**EXERCISE INSTRUCTIONS:**
It is required that all of the data be written out exactly.

**DATA EXTRACT:**
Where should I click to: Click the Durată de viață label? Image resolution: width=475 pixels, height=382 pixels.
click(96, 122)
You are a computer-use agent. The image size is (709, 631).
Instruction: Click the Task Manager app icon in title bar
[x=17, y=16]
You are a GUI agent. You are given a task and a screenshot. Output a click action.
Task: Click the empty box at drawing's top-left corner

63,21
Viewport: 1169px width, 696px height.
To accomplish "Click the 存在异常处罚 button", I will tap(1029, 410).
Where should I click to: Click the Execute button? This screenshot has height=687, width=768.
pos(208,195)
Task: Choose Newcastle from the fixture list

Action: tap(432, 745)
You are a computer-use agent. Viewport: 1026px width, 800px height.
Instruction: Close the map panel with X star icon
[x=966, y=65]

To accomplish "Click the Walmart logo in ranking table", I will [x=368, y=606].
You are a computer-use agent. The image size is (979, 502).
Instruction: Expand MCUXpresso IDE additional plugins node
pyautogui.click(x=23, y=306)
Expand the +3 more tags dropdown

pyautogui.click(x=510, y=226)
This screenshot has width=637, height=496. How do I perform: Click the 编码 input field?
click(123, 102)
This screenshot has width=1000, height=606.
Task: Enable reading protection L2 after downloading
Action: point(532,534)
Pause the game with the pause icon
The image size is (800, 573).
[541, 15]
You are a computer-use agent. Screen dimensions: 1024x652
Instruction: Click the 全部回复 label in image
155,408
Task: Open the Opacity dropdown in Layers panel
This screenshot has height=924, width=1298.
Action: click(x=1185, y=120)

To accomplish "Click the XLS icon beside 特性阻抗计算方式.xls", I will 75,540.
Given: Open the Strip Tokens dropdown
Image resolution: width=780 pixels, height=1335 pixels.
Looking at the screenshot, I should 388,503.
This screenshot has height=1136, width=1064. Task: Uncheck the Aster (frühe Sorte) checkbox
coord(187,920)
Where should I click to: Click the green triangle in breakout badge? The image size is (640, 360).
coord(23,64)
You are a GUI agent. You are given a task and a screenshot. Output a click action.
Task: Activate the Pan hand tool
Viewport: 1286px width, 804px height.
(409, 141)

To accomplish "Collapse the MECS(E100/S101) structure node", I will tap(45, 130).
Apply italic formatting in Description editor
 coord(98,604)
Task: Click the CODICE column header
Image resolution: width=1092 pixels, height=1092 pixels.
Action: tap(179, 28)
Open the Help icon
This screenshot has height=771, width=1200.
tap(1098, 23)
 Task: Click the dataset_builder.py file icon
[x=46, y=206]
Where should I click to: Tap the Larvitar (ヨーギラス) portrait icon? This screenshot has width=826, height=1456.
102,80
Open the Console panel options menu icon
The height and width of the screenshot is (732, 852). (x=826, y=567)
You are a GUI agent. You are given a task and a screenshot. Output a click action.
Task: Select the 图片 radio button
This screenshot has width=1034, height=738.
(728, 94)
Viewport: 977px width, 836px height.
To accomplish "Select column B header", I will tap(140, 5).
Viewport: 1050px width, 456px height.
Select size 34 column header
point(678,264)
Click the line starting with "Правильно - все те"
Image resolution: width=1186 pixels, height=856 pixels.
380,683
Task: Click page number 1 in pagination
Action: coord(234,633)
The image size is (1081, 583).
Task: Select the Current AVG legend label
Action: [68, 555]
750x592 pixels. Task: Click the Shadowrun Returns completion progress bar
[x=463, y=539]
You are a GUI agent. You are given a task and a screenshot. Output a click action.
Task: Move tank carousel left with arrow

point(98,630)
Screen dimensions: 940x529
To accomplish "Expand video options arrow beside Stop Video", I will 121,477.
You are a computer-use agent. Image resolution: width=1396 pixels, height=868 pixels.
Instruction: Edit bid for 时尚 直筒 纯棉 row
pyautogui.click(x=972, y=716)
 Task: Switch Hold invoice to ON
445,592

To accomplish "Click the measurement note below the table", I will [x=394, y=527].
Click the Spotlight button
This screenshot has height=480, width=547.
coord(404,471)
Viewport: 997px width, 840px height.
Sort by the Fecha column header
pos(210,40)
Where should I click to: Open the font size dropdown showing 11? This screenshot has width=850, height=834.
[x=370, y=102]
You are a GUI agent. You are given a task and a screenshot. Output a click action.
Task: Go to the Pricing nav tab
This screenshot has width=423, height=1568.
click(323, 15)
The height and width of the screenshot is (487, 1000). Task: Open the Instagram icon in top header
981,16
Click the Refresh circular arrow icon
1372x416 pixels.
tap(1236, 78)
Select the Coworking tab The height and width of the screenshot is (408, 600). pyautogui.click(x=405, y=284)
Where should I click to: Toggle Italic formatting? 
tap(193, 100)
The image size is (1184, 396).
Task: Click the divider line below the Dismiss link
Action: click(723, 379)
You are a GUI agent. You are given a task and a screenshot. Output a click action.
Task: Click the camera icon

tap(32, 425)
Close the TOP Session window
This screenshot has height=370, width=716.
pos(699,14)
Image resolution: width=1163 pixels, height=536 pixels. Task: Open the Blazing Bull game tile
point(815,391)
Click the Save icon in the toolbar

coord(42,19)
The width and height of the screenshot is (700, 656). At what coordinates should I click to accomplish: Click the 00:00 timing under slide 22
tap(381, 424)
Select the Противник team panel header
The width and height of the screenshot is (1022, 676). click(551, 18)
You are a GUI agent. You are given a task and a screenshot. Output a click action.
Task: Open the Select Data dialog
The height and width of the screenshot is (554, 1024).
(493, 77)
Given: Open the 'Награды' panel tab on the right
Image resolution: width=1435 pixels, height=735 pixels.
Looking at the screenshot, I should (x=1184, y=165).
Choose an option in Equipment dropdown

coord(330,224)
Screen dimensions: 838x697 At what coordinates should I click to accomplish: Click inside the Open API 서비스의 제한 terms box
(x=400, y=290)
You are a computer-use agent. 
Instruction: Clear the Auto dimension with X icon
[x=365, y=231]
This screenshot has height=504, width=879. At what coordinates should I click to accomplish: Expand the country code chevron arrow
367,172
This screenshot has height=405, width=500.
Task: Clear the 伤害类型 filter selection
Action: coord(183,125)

**FINAL ANSWER:**
Where should I click to: Click the Durată de viață label? Image resolution: width=475 pixels, height=382 pixels.
click(96, 122)
You are a computer-use agent. The image size is (709, 631).
Instruction: Click the Task Manager app icon in title bar
[x=17, y=16]
You are a GUI agent. You are given a task and a screenshot. Output a click action.
Task: Click the empty box at drawing's top-left corner

63,21
Viewport: 1169px width, 696px height.
To accomplish "Click the 存在异常处罚 button", I will tap(1029, 410).
Where should I click to: Click the Execute button? This screenshot has height=687, width=768.
pos(208,195)
Task: Choose Newcastle from the fixture list

Action: tap(432, 745)
You are a computer-use agent. Viewport: 1026px width, 800px height.
Instruction: Close the map panel with X star icon
[x=966, y=65]

To accomplish "Click the Walmart logo in ranking table", I will [x=368, y=606].
You are a computer-use agent. The image size is (979, 502).
Instruction: Expand MCUXpresso IDE additional plugins node
pyautogui.click(x=23, y=306)
Expand the +3 more tags dropdown

pyautogui.click(x=510, y=226)
This screenshot has width=637, height=496. How do I perform: Click the 编码 input field?
click(123, 102)
This screenshot has width=1000, height=606.
Task: Enable reading protection L2 after downloading
Action: point(532,534)
Pause the game with the pause icon
The image size is (800, 573).
[541, 15]
You are a computer-use agent. Screen dimensions: 1024x652
Instruction: Click the 全部回复 label in image
155,408
Task: Open the Opacity dropdown in Layers panel
This screenshot has height=924, width=1298.
Action: click(x=1185, y=120)

To accomplish "Click the XLS icon beside 特性阻抗计算方式.xls", I will 75,540.
Given: Open the Strip Tokens dropdown
Image resolution: width=780 pixels, height=1335 pixels.
Looking at the screenshot, I should 388,503.
This screenshot has height=1136, width=1064. Task: Uncheck the Aster (frühe Sorte) checkbox
coord(187,920)
Where should I click to: Click the green triangle in breakout badge? The image size is (640, 360).
coord(23,64)
You are a GUI agent. You are given a task and a screenshot. Output a click action.
Task: Activate the Pan hand tool
Viewport: 1286px width, 804px height.
(409, 141)

To accomplish "Collapse the MECS(E100/S101) structure node", I will tap(45, 130).
Apply italic formatting in Description editor
 coord(98,604)
Task: Click the CODICE column header
Image resolution: width=1092 pixels, height=1092 pixels.
Action: tap(179, 28)
Open the Help icon
This screenshot has height=771, width=1200.
tap(1098, 23)
 Task: Click the dataset_builder.py file icon
[x=46, y=206]
Where should I click to: Tap the Larvitar (ヨーギラス) portrait icon? This screenshot has width=826, height=1456.
102,80
Open the Console panel options menu icon
The height and width of the screenshot is (732, 852). (x=826, y=567)
You are a GUI agent. You are given a task and a screenshot. Output a click action.
Task: Select the 图片 radio button
This screenshot has width=1034, height=738.
(728, 94)
Viewport: 977px width, 836px height.
To accomplish "Select column B header", I will tap(140, 5).
Viewport: 1050px width, 456px height.
Select size 34 column header
point(678,264)
Click the line starting with "Правильно - все те"
Image resolution: width=1186 pixels, height=856 pixels.
380,683
Task: Click page number 1 in pagination
Action: coord(234,633)
The image size is (1081, 583).
Task: Select the Current AVG legend label
Action: [68, 555]
750x592 pixels. Task: Click the Shadowrun Returns completion progress bar
[x=463, y=539]
You are a GUI agent. You are given a task and a screenshot. Output a click action.
Task: Move tank carousel left with arrow

point(98,630)
Screen dimensions: 940x529
To accomplish "Expand video options arrow beside Stop Video", I will 121,477.
You are a computer-use agent. Image resolution: width=1396 pixels, height=868 pixels.
Instruction: Edit bid for 时尚 直筒 纯棉 row
pyautogui.click(x=972, y=716)
 Task: Switch Hold invoice to ON
445,592

To accomplish "Click the measurement note below the table", I will [x=394, y=527].
Click the Spotlight button
This screenshot has height=480, width=547.
coord(404,471)
Viewport: 997px width, 840px height.
Sort by the Fecha column header
pos(210,40)
Where should I click to: Open the font size dropdown showing 11? This screenshot has width=850, height=834.
[x=370, y=102]
You are a GUI agent. You are given a task and a screenshot. Output a click action.
Task: Go to the Pricing nav tab
This screenshot has width=423, height=1568.
click(323, 15)
The height and width of the screenshot is (487, 1000). Task: Open the Instagram icon in top header
981,16
Click the Refresh circular arrow icon
1372x416 pixels.
tap(1236, 78)
Select the Coworking tab The height and width of the screenshot is (408, 600). pyautogui.click(x=405, y=284)
Where should I click to: Toggle Italic formatting? 
tap(193, 100)
The image size is (1184, 396).
Task: Click the divider line below the Dismiss link
Action: click(723, 379)
You are a GUI agent. You are given a task and a screenshot. Output a click action.
Task: Click the camera icon

tap(32, 425)
Close the TOP Session window
This screenshot has height=370, width=716.
pos(699,14)
Image resolution: width=1163 pixels, height=536 pixels. Task: Open the Blazing Bull game tile
point(815,391)
Click the Save icon in the toolbar

coord(42,19)
The width and height of the screenshot is (700, 656). At what coordinates should I click to accomplish: Click the 00:00 timing under slide 22
tap(381, 424)
Select the Противник team panel header
The width and height of the screenshot is (1022, 676). click(551, 18)
You are a GUI agent. You are given a task and a screenshot. Output a click action.
Task: Open the Select Data dialog
The height and width of the screenshot is (554, 1024).
(493, 77)
Given: Open the 'Награды' panel tab on the right
Image resolution: width=1435 pixels, height=735 pixels.
Looking at the screenshot, I should (x=1184, y=165).
Choose an option in Equipment dropdown

coord(330,224)
Screen dimensions: 838x697 At what coordinates should I click to accomplish: Click inside the Open API 서비스의 제한 terms box
(x=400, y=290)
You are a computer-use agent. 
Instruction: Clear the Auto dimension with X icon
[x=365, y=231]
This screenshot has height=504, width=879. At what coordinates should I click to accomplish: Expand the country code chevron arrow
367,172
This screenshot has height=405, width=500.
Task: Clear the 伤害类型 filter selection
Action: coord(183,125)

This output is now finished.